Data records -
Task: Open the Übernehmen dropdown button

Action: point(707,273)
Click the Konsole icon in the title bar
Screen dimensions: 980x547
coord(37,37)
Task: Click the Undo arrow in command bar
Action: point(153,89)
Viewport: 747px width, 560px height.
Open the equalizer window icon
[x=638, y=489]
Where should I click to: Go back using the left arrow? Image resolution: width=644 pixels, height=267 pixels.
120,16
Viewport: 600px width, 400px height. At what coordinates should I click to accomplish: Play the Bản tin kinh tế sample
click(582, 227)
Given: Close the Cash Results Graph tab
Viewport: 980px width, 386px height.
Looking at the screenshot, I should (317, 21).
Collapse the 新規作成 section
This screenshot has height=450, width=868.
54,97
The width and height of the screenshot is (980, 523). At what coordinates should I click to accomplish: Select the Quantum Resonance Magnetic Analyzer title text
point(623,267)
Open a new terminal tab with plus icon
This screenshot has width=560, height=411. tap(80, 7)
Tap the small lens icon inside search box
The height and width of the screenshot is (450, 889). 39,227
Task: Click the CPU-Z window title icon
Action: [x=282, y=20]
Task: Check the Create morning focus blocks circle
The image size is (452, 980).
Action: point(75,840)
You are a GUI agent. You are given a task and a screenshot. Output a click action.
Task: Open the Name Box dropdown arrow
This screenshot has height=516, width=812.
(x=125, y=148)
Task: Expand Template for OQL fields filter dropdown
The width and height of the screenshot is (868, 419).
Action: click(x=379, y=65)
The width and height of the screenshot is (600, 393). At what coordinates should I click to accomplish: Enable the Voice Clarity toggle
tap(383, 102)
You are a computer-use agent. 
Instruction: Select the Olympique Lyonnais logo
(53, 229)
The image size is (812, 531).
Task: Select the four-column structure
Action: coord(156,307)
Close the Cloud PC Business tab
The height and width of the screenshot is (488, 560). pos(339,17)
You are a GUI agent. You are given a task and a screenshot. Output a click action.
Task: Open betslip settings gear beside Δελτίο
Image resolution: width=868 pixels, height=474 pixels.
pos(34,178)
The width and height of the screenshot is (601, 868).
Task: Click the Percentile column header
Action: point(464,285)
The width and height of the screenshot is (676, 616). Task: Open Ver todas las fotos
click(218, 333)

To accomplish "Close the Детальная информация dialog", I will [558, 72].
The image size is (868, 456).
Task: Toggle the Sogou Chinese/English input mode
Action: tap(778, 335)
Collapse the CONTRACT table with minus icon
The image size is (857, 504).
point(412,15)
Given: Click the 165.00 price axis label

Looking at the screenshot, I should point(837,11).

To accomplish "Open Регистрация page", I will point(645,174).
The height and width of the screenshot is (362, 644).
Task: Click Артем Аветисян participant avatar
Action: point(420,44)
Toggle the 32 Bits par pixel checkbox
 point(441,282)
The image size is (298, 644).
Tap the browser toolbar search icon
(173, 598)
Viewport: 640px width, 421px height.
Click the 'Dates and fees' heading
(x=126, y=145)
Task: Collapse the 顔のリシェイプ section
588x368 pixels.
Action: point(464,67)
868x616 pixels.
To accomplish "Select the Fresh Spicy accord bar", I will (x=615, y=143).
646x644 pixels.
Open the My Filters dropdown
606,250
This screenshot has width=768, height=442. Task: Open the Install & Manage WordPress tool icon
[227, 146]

EXERCISE PROMPT - Write each entry out again. Do not change a word.

SOLUTION -
Task: Open the Übernehmen dropdown button

Action: point(707,273)
Click the Konsole icon in the title bar
Screen dimensions: 980x547
coord(37,37)
Task: Click the Undo arrow in command bar
Action: point(153,89)
Viewport: 747px width, 560px height.
Open the equalizer window icon
[x=638, y=489]
Where should I click to: Go back using the left arrow? Image resolution: width=644 pixels, height=267 pixels.
120,16
Viewport: 600px width, 400px height. At what coordinates should I click to accomplish: Play the Bản tin kinh tế sample
click(582, 227)
Given: Close the Cash Results Graph tab
Viewport: 980px width, 386px height.
Looking at the screenshot, I should (317, 21).
Collapse the 新規作成 section
This screenshot has height=450, width=868.
54,97
The width and height of the screenshot is (980, 523). At what coordinates should I click to accomplish: Select the Quantum Resonance Magnetic Analyzer title text
point(623,267)
Open a new terminal tab with plus icon
This screenshot has width=560, height=411. tap(80, 7)
Tap the small lens icon inside search box
The height and width of the screenshot is (450, 889). 39,227
Task: Click the CPU-Z window title icon
Action: [x=282, y=20]
Task: Check the Create morning focus blocks circle
The image size is (452, 980).
Action: point(75,840)
You are a GUI agent. You are given a task and a screenshot. Output a click action.
Task: Open the Name Box dropdown arrow
This screenshot has height=516, width=812.
(x=125, y=148)
Task: Expand Template for OQL fields filter dropdown
The width and height of the screenshot is (868, 419).
Action: click(x=379, y=65)
The width and height of the screenshot is (600, 393). At what coordinates should I click to accomplish: Enable the Voice Clarity toggle
tap(383, 102)
You are a computer-use agent. 
Instruction: Select the Olympique Lyonnais logo
(53, 229)
The image size is (812, 531).
Task: Select the four-column structure
Action: coord(156,307)
Close the Cloud PC Business tab
The height and width of the screenshot is (488, 560). pos(339,17)
You are a GUI agent. You are given a task and a screenshot. Output a click action.
Task: Open betslip settings gear beside Δελτίο
Image resolution: width=868 pixels, height=474 pixels.
pos(34,178)
The width and height of the screenshot is (601, 868).
Task: Click the Percentile column header
Action: point(464,285)
The width and height of the screenshot is (676, 616). Task: Open Ver todas las fotos
click(218, 333)

To accomplish "Close the Детальная информация dialog", I will [558, 72].
The image size is (868, 456).
Task: Toggle the Sogou Chinese/English input mode
Action: tap(778, 335)
Collapse the CONTRACT table with minus icon
The image size is (857, 504).
point(412,15)
Given: Click the 165.00 price axis label

Looking at the screenshot, I should point(837,11).

To accomplish "Open Регистрация page", I will point(645,174).
The height and width of the screenshot is (362, 644).
Task: Click Артем Аветисян participant avatar
Action: point(420,44)
Toggle the 32 Bits par pixel checkbox
 point(441,282)
The image size is (298, 644).
Tap the browser toolbar search icon
(173, 598)
Viewport: 640px width, 421px height.
Click the 'Dates and fees' heading
(x=126, y=145)
Task: Collapse the 顔のリシェイプ section
588x368 pixels.
Action: point(464,67)
868x616 pixels.
To accomplish "Select the Fresh Spicy accord bar", I will (x=615, y=143).
646x644 pixels.
Open the My Filters dropdown
606,250
This screenshot has width=768, height=442. Task: Open the Install & Manage WordPress tool icon
[227, 146]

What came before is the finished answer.